Isothermal chemical denaturation to determine binding affinity of small molecules to G-protein coupled receptors

Abstract

The determination of accurate binding affinities is critical in drug discovery and development. Several techniques are available for characterizing the binding of small molecules to soluble proteins. The situation is different for integral membrane proteins. Isothermal chemical denaturation has been shown to be a valuable biophysical method to determine, in a direct and label-free fashion, the binding of ligands to soluble proteins. In this study, the application of isothermal chemical denaturation was applied to an integral membrane protein, the A2a G-protein coupled receptor. Binding affinities for a set of 19 small molecule agonists/antagonists of the A2a receptor were determined and found to be in agreement with data from surface plasmon resonance and radioligand binding assays previously reported in the literature. Therefore, isothermal chemical denaturation expands the available toolkit of biophysical techniques to characterize and study ligand binding to integral membrane proteins, specifically G-protein coupled receptors in vitro.

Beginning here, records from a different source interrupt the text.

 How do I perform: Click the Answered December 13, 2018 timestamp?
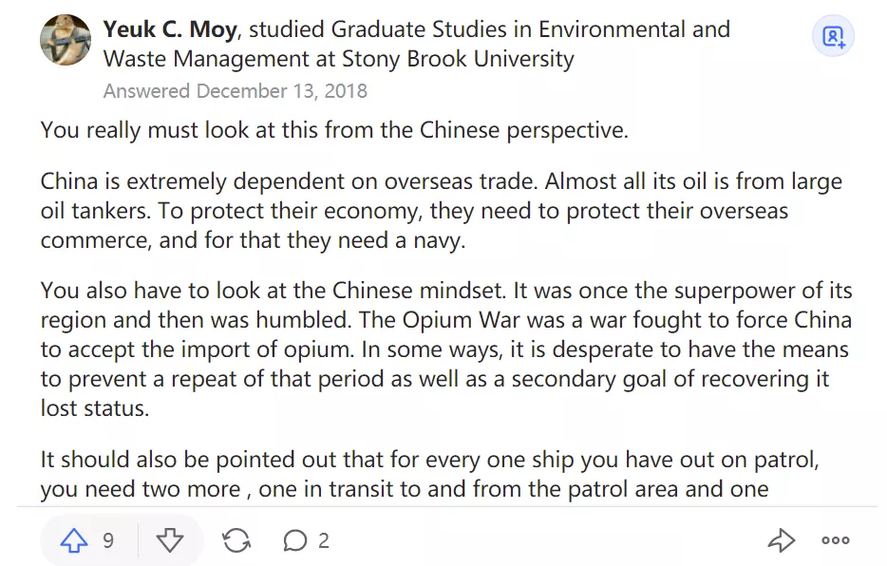pyautogui.click(x=235, y=91)
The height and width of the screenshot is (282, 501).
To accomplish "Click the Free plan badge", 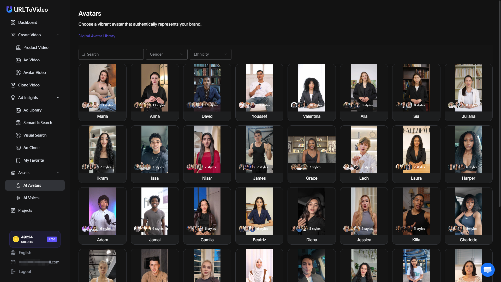I will 52,239.
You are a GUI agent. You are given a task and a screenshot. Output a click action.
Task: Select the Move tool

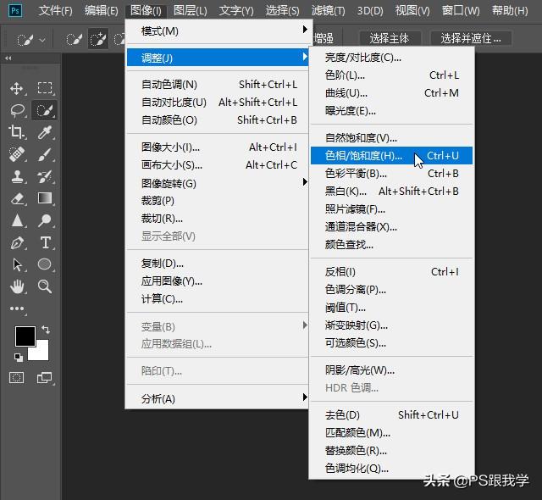[x=17, y=88]
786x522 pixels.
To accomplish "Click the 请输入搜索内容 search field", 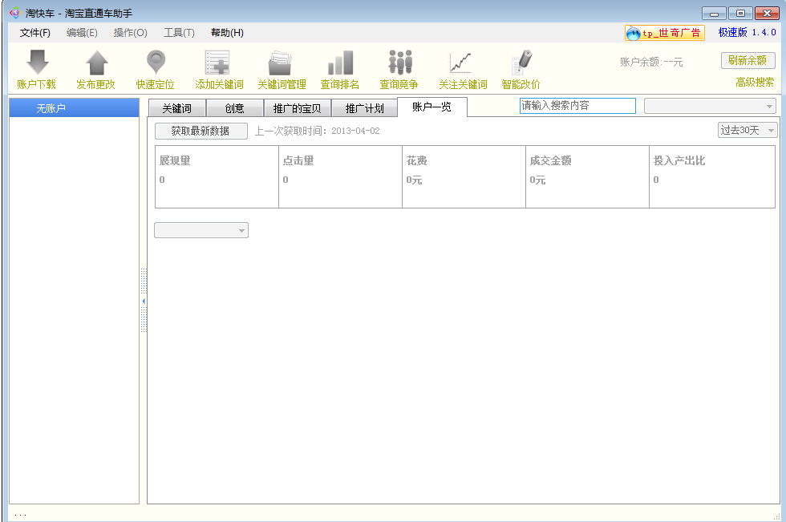I will [x=577, y=106].
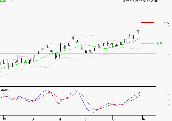Click the 3500 price axis label

coord(166,26)
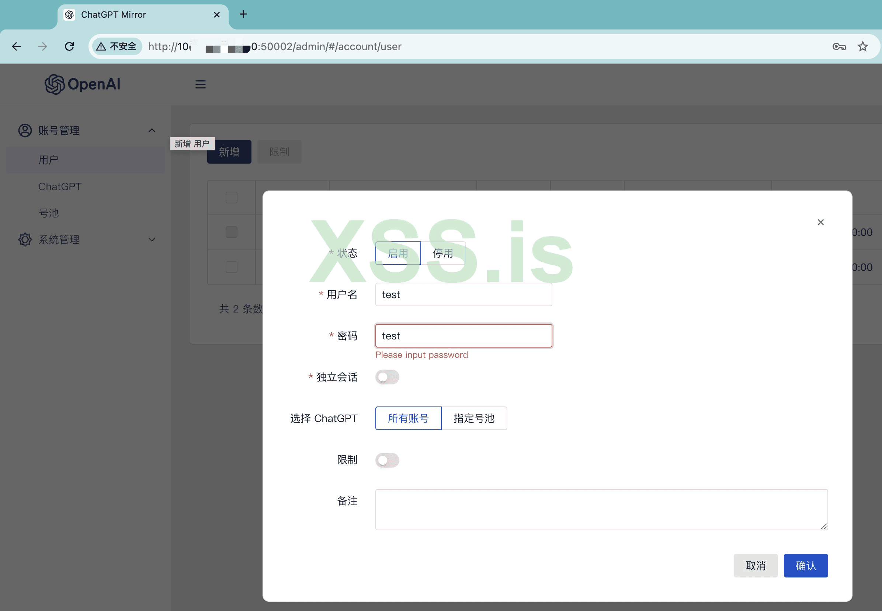The height and width of the screenshot is (611, 882).
Task: Bookmark this page with star icon
Action: click(x=862, y=47)
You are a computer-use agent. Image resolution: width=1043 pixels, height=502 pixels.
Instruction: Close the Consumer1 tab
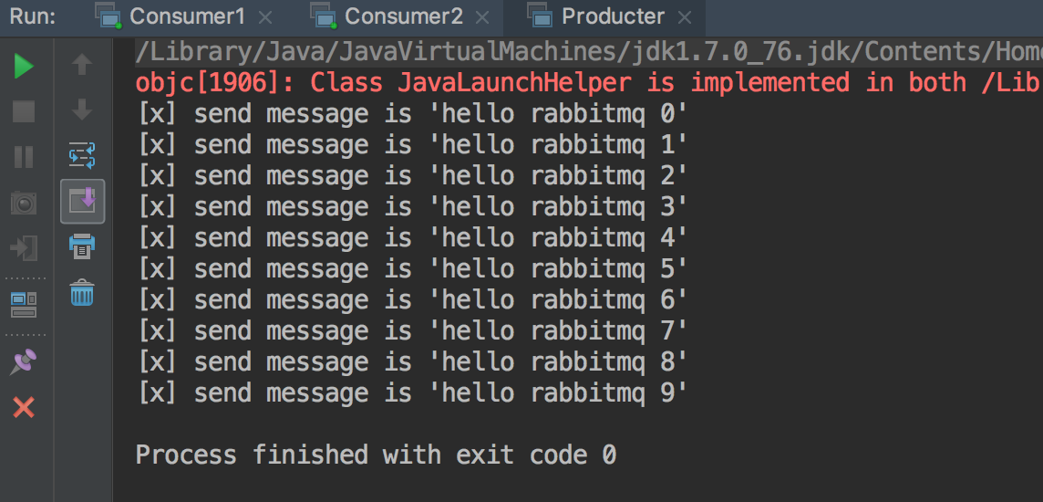click(x=264, y=17)
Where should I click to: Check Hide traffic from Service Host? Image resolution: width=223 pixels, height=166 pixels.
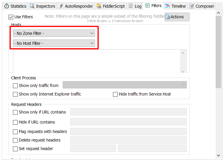[x=115, y=94]
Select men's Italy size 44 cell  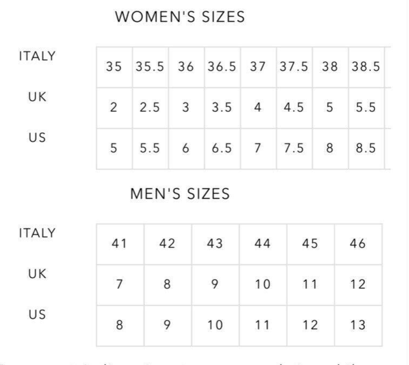[x=263, y=244]
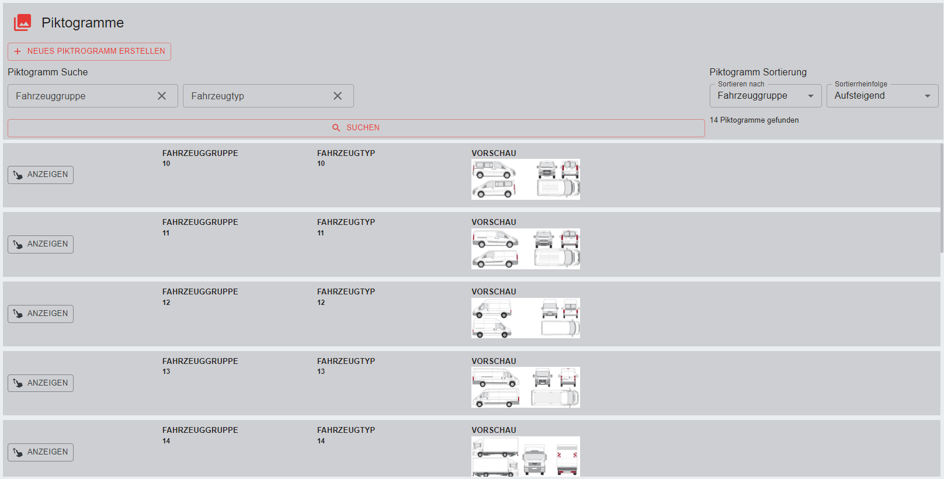Expand sort order via Aufsteigend arrow
The height and width of the screenshot is (479, 944).
927,96

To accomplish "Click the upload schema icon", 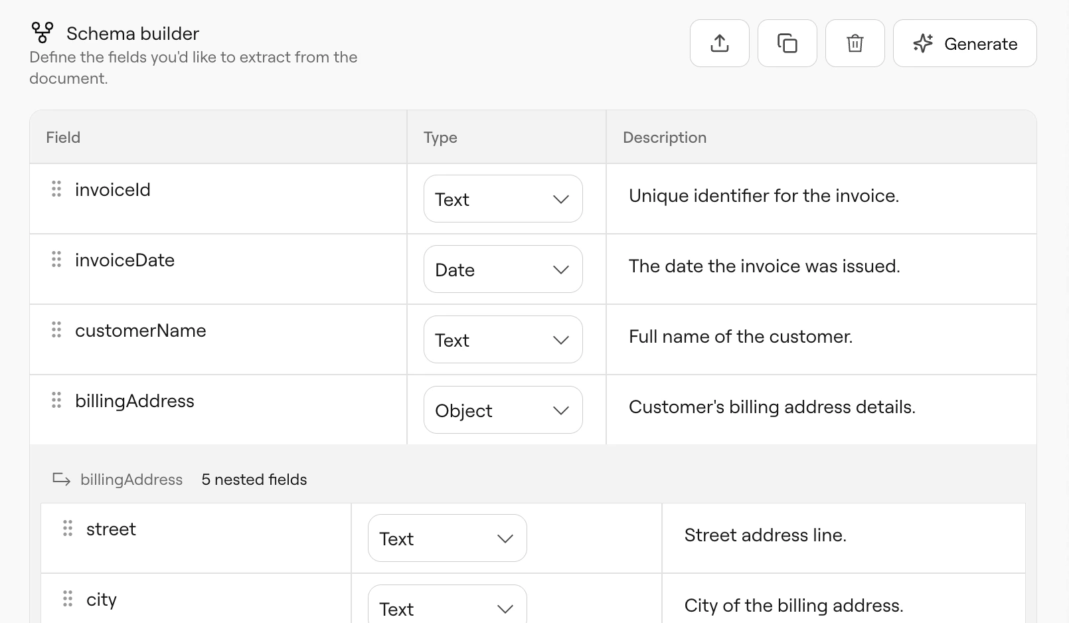I will coord(720,43).
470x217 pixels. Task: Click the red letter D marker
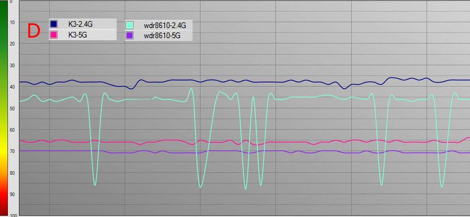point(34,31)

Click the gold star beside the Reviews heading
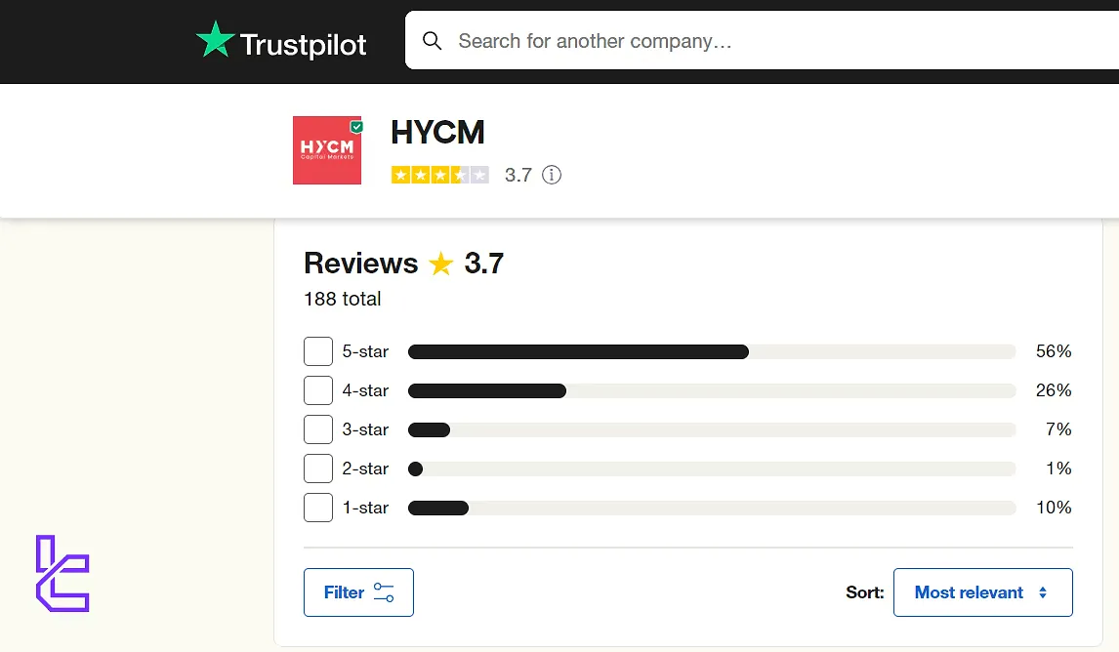point(439,263)

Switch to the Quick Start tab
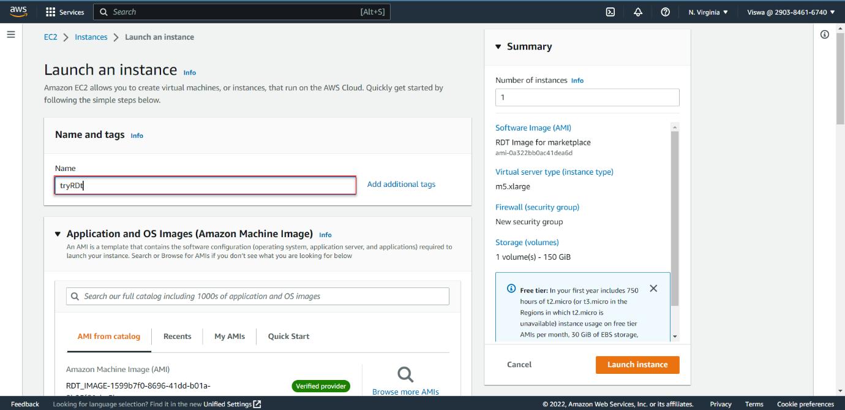(x=288, y=336)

Keywords: Binding affinity determination; Binding thermodynamics; Chemical denaturation; GPCR.

Figure 1

Left Panel: Fluorescence emission spectra of A2a-8M using an excitation wavelength of 280 nm. A2a-8M spectra were obtained in the absence (squares) and in the presence (circles) of 5.5 M GuHCl. There is an almost five-fold decrease in intensity at the highest GuHCl concentration. Right Panel: Fluorescence emission of A2a-8M at 338 nm using an excitation wavelength of 280 nm from 0 to 5.5M GuHCl increased as a linear gradient (squares). The red and green solid lines represent the native and denatured states baselines. The solid line is the calculated curve with the best parameters from non-linear least squares fit for a two state transition model (ΔG = 3.96 kcal/mol and m = 1.37 kcal/mol×M).

Figure 2

GuHCl induced denaturation of A2A-8M in the absence (squares) and presence of 2 μM ZM241385 (circles). In all cases the protein concentration was 0.167 μM. Denaturation curves were obtained by measuring the fluorescence intensity at 338 nm. In this figure, the normalized curves have been plotted as a function of the concentration of denaturant. A significant increase in protein stability is observed in the presence of the ligand as evidenced by the shift in C_1/2 to higher denaturant concentrations. Analysis of the data yielded a K_d of 2.0nM in perfect agreement with the one obtained by SPR. All the thermodynamic data is summarized in Table 1.

Figure 3

Representative results from surface plasmon resonance experiments. A2a-8M was captured on a NTA chip via its His tag and subsequently amine coupled to the chip surface.Ligand binding to A2a-8M is shown for ZM241385 at concentrations of 111, 37 12.3, 4.1, 1.4 nM, respectively. On and off rates were used to calculate the K_d (1.8 nM). All the SPR data is summarized in Table 1.

Figure 4

Correlation between K_d values (nM units) determined by chemical denaturation and surface plasmon resonance. The coefficient for the logarithmic plot was obtained by linear least squares forcing the intercept to zero. If the intercept is allowed to float it is equal to 0.25 and the slope 0.87. Ligands in the graph are SCH442416, TC-G1004, ZM241385, SCH58261, PSB1115, Istradefyllin, LUF5834.